Achieving Sustained Efficiency
In general, digitization opens up buyer options and hence makes them habitual to getting things done in real-time. This is evident in the UK where given the advanced infra development and online connectivity, consumers expect instantaneous service and feedback mechanisms. For example, if a product is scheduled for a 10 am delivery, the consumer will start to engage with the concerned retailer on social media should there be no delivery made by 10:05 am. Delivery speed is the most common obstacle faced by online consumers in 2017, accounting for 25% of share of problems. In-fact, time is of great importance when it comes to ecommerce, with 54% internet users rating e-tailing websites that take more than 9 seconds to load as “poor.” People expect a site to load in less than 2 seconds.
Apart from this, there is also demand for a variety of feedback mechanisms such as phone, email, text and live-chat agents, so that support can be provided 24/7. In light of this, firms must pay extra caution when it comes to designing supply chains and streamlining business processes so that each phase of the purchasing journey is catered to in a timely manner, keeping the review platform largely positive.
Upgrade of Purchasing Steps and Procedures
Returns are an inevitable, regardless of the nature of sale. While firms can mitigate potential call backs by ensuring products are well packaged and entrusted to a credible logistics supplier, this step cannot be negated in entirety. Rather, high performing firms are those that take this into account and have in place a clear, free-of-cost and expedited returns process, where consumers are provided with a return label and re-sealable packaging. While over 63% UK consumers believe that the return mechanism is getting easier, firms should continue seeking for more improvement and informing consumers at each step. Around 96% of surveyed consumers want to be notified when their refund has gone through.

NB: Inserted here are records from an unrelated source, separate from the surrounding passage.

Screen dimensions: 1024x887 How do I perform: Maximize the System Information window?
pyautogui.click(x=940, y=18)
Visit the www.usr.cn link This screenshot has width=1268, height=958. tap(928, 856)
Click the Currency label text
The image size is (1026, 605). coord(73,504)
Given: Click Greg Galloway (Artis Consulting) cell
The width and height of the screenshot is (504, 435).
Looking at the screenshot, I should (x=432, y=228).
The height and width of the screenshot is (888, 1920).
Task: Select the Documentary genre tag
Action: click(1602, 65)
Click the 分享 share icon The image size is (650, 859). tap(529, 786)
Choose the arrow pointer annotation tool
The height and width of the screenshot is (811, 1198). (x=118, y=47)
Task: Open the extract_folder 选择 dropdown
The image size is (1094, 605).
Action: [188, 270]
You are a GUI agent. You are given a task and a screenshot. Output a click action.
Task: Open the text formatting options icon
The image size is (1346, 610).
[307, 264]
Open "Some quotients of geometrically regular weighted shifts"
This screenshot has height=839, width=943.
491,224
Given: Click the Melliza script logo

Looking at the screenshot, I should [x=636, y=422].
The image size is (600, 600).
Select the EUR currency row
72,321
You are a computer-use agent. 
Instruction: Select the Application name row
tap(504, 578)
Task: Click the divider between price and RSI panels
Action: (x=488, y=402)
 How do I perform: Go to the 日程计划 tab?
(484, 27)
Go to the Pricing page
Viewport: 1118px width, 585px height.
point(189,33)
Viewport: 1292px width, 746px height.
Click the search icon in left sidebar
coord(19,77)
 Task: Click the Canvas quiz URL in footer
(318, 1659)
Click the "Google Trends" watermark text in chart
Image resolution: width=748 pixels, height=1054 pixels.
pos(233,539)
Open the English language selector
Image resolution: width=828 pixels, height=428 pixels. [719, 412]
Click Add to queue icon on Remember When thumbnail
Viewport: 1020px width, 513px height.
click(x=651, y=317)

Meanwhile 60% say they are less likely to purchase from a webshop with a difficult returns process.
With this, users are also demanding upgraded security procedures such as biometrics to not only protect their privacy but also take their payment experience to a new level.
Undoubtedly Brexit instability poses one of the greatest challenges to any industry in the UK, given the fact that employee retention/recruitment will become an issue, supply chains will change and firms will need to operate within a new regulatory ambit. The extent of impact depends upon the nature of each industry – i.e. SMEs in tech/ecommerce sectors, which are largely reliant on EU national workers that require no visa processing steps, can come under a significant bottleneck once the free movement of people is minimized. On the contrary, SMEs that have much of their target base outside the EU may not suffer too much. While the exact repercussions to ecommerce are yet unknown, all companies are required to rethink their market positioning, both on a strategic and operational level. In-fact, fostering new partnerships and flexible business models can rather turn this challenge into to a new opportunity.
4. Way Forward
On the whole, ecommerce is deeply embedded in the UK market and this trend will only mount ahead as consumers become even more entrenched in going for the omnichannel experience. The nation has the requisite infrastructure, amidst a backdrop of equally enthusiastic consumers.
There is no double that Brexit poses a significant challenge as the entire market is in a fix of what to expect come the end of the transition period – i.e. agreement on the Irish border, agreement on a dispute resolution mechanism, divorce costs etc. While the exact implication on ecommerce players is yet to be seen, the key remains in maintaining high efficiency standards and creating a global trust mark to bridge the trust gap post Brexit. The online space can flourish devoid of any borders.